As we outline the various positions called for, we recognize that evolving legislation, patient needs and technological capabilities have altered the healthcare staffing landscape. For instance, patient classification systems such as the one in place at our facility can help to identify staffing requirements. Here, our Expert Nurse Estimation Patient Classification System (ENEPCS) “identifies the uniqueness of each patient using eight categories of care: 1. Cognitive Status, 2. Self-care Status, 3. Emotional Psycho Social Support needs 4. Comfort/Pain Management needs, 5. Family information and support needs, 6. Treatment needs, 7. Interdisciplinary coordination, patient teaching, and documentation needs, 8. Transition planning needs.” (Malloch, 1)
These traits for classification show the increased attention given to the relationship between patient classifications and staffing needs. The range of caregivers and administrative personnel required to carry out the functions which are associated with these classifications demands a delegation of tasks and responsibilities that is more nuanced than the sheer distribution of numbers. Under these terms of classification, availability and workload distribution are only the cosmetic features of a staffing scenario that also requires education and credentials to be factored into patient needs. This means that recruitment, hiring, ongoing career training and workplace delegation must be guided by the needs produced in such classification schemes as that described here above.
With that stated, the following are the presently considered healthcare facility’s staffing needs, including desired number and justifications:
Managers (10): First and foremost, the Health Promotion facility requires management with designated time slots and departments. These numbers are predicated on the expectation of roughly 240 clients above the age of 50 per week. To handle this case load, the accounting, administrative and technology departments would require two managers each, for peak and off-peak hours of service. The nursing department would employ 4 nurse managers such that two would be on coordinated duty at all times with a defined hierarchy based on seniority of tenure. All managers would be full-time employees with benefits and salaries ranging between $35,000 to $40,000 with benefits and the opportunity for business equity.

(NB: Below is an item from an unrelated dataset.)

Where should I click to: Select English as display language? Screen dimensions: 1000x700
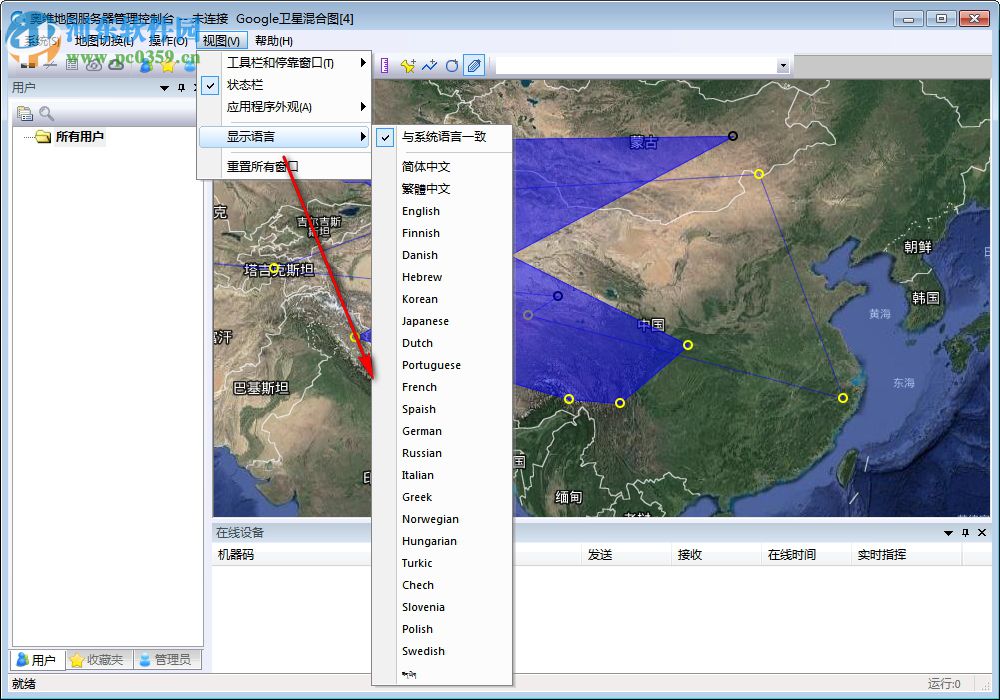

In sum total, the facility would employ 30 nurses. The distribution of schedules and shifts amongst nurses would be shaped by what Ozcan & Hornby (2011) call activity measurement. According to Ozcan & Hornby, “as health service organizations began to emerge from the traditional approaches to determining staffing requirements, they increasingly adopted methods for determining staffing needs, which were based on some form of activity measurement (9). The staffing norms that emerged are all intended to be specific for the type and location of staff being considered.” (Ozcan & Hornby, p. 212)

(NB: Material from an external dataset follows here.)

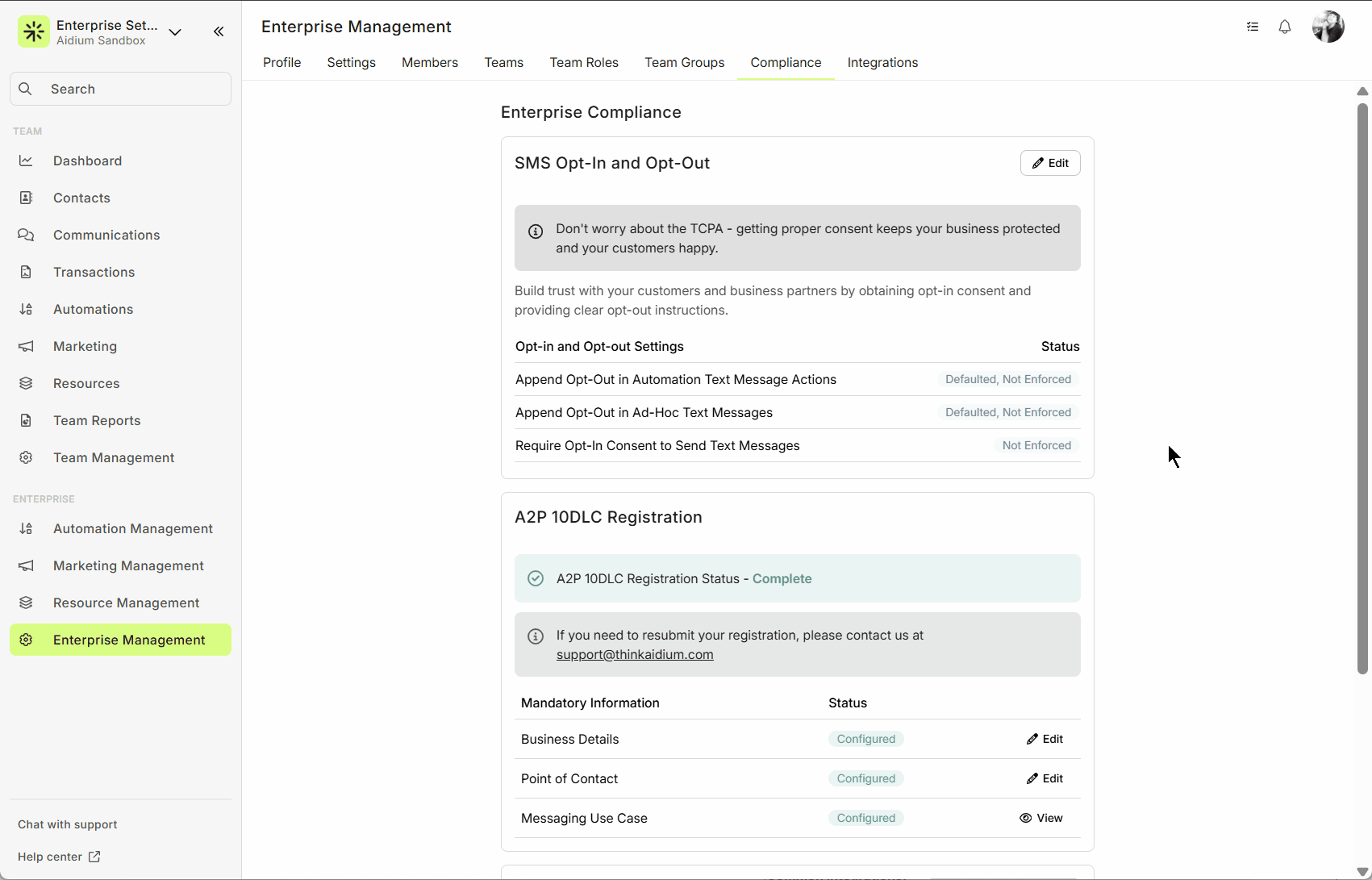Click the support@thinkaidium.com email link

These are factors which would contribute to the breakdown in roles and responsibilities among the aforementioned 30 nursing professionals. Of these, 12 would be senior Registered Nurses earning roughly $35,000 per annum with benefits. These would be full time employees distributed across three shifts. Registered nurses would rotate between day, night and swing shifts, providing senior staff oversight and ensuring that at least 4 RNs are in the facility at all times.

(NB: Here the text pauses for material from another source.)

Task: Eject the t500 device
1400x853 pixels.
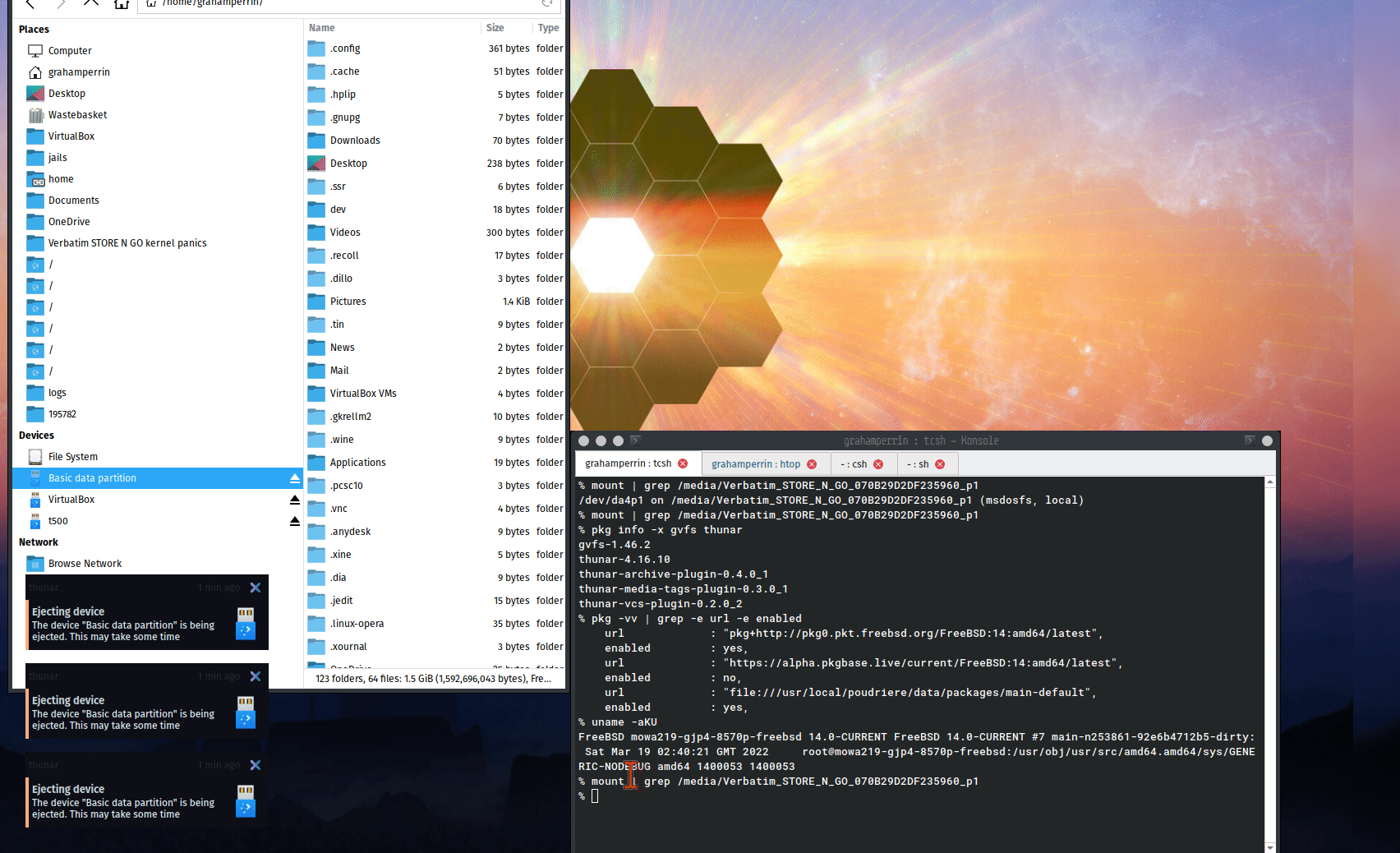Action: pos(295,521)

12 practical nurses would serve in support roles but retain many of the same scheduling and shift distribution features. Pay range for advancing Practical nurses would be roughly $24,000-$30,000 depending on overtime labor. 6 Nursing assistants would be employed on a part-time basis and often working swing shifts or serving on an on-call basis at a rate of $16 per hour. Additionally, all nurses must dedicate some number of ‘non-productive’ hours to being on-call.
In addition to its nurses, the Health Promotion facility is also staffed by 14 technicians in the laboratory, radiology, phlebotomy and robotics capacities. Their schedules and pay-rates vary though all are full-time employees. Additional full-time salaried employees include secretaries and receptionists, both of whom earn roughly $22,000 per annum with benefits.
All full-time employees enjoy competitive benefits which include health coverage, retirement savings matching plans and access to a range of onsite facilities including a gym and a daycare center.
By providing personnel with competitive compensation and benefits packages, the health promotion facilities hope to enjoy the productivity, low turnover and positive patient outcomes that comes with high morale.
Malloch, K. (2006). Expert Nurse Estimation Patient Classification System (ENEPCS). Kathy Malloch & Associates
Ozcan, S. & Hornby, P. (2011). Determining Hospital Workforce Requirements: A Case Study. World Health Organization.